| PROVIDED RECORDS |
----------
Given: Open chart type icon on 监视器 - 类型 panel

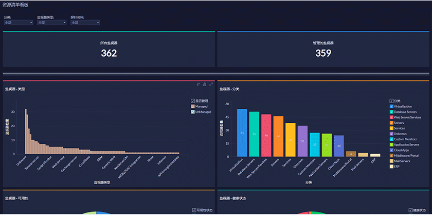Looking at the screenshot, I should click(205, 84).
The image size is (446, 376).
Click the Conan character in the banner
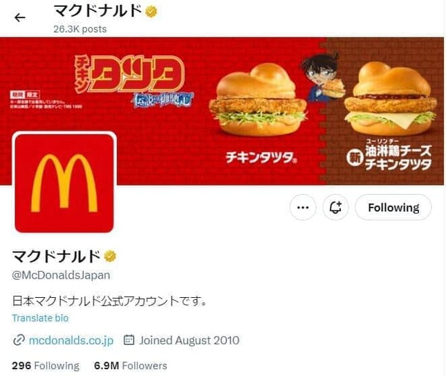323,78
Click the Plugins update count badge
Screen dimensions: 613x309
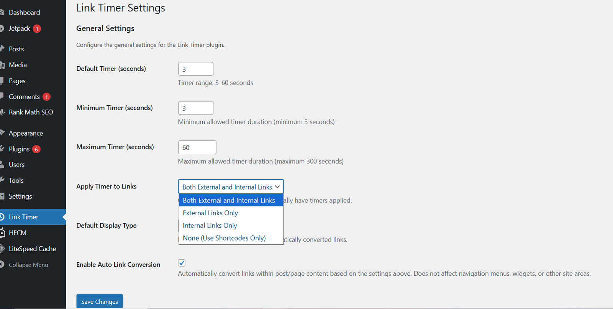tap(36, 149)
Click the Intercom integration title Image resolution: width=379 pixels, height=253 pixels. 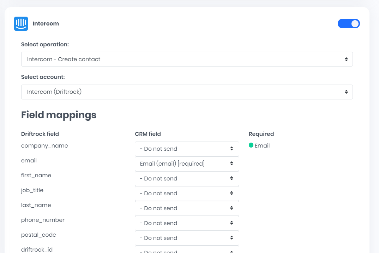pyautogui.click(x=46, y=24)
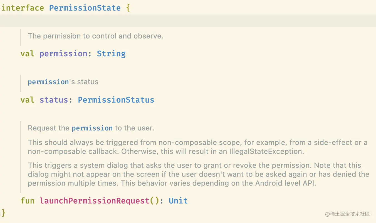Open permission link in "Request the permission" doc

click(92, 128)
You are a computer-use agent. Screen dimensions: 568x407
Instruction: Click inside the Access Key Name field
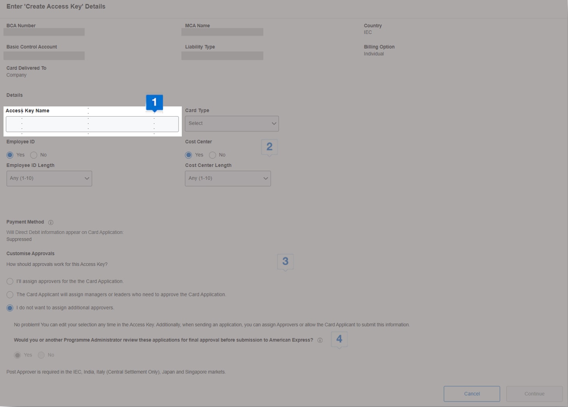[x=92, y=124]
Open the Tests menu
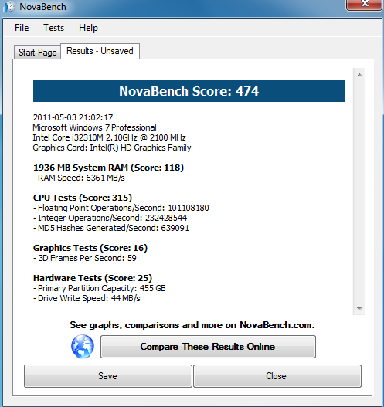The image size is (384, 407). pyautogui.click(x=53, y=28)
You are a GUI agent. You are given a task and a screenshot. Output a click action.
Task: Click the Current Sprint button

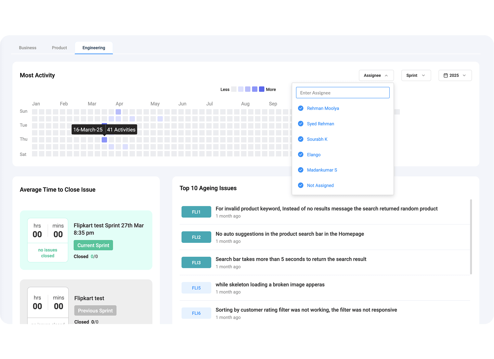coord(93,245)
----------
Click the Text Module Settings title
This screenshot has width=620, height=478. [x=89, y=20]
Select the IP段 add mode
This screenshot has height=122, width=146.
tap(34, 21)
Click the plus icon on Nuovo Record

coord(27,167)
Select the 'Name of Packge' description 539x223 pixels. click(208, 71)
----------
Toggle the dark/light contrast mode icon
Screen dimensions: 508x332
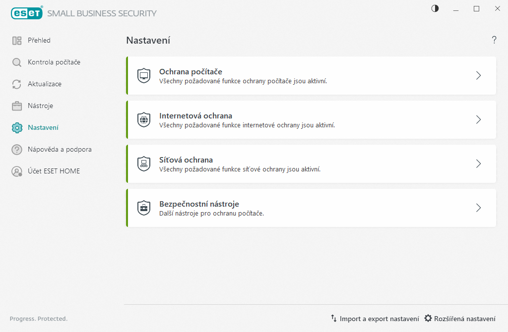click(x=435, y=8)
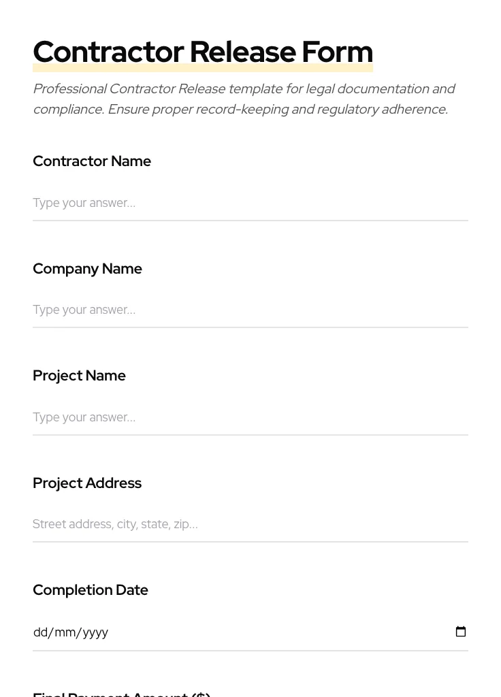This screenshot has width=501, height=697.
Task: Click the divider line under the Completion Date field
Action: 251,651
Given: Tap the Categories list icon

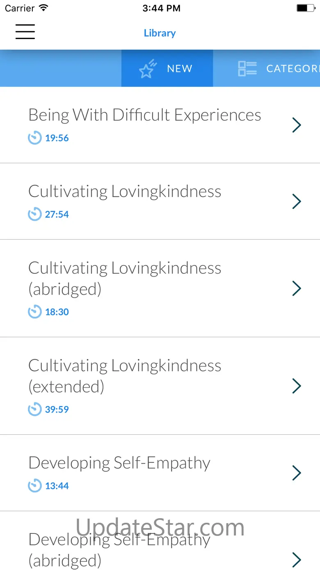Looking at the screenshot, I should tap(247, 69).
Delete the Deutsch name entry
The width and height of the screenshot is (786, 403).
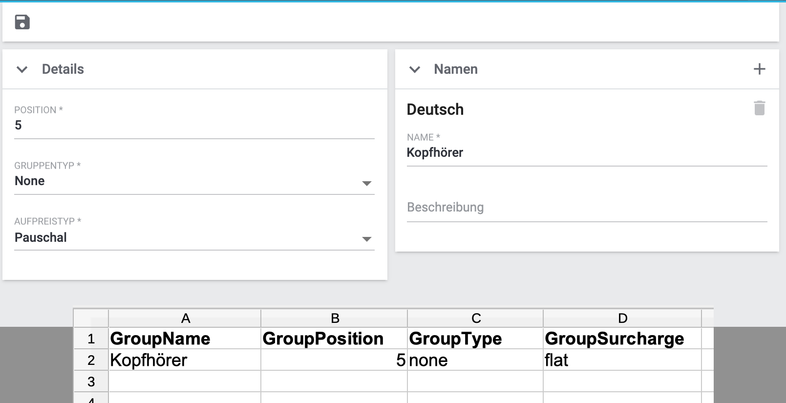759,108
----------
| EXERCISE AIM |
Copy each line of the data that contains the word "agent".

| RESPONSE BELOW |
You are a computer-use agent. Screen dimensions: 568x407
You are a GUI agent. You are given a task and a screenshot. Output a click action.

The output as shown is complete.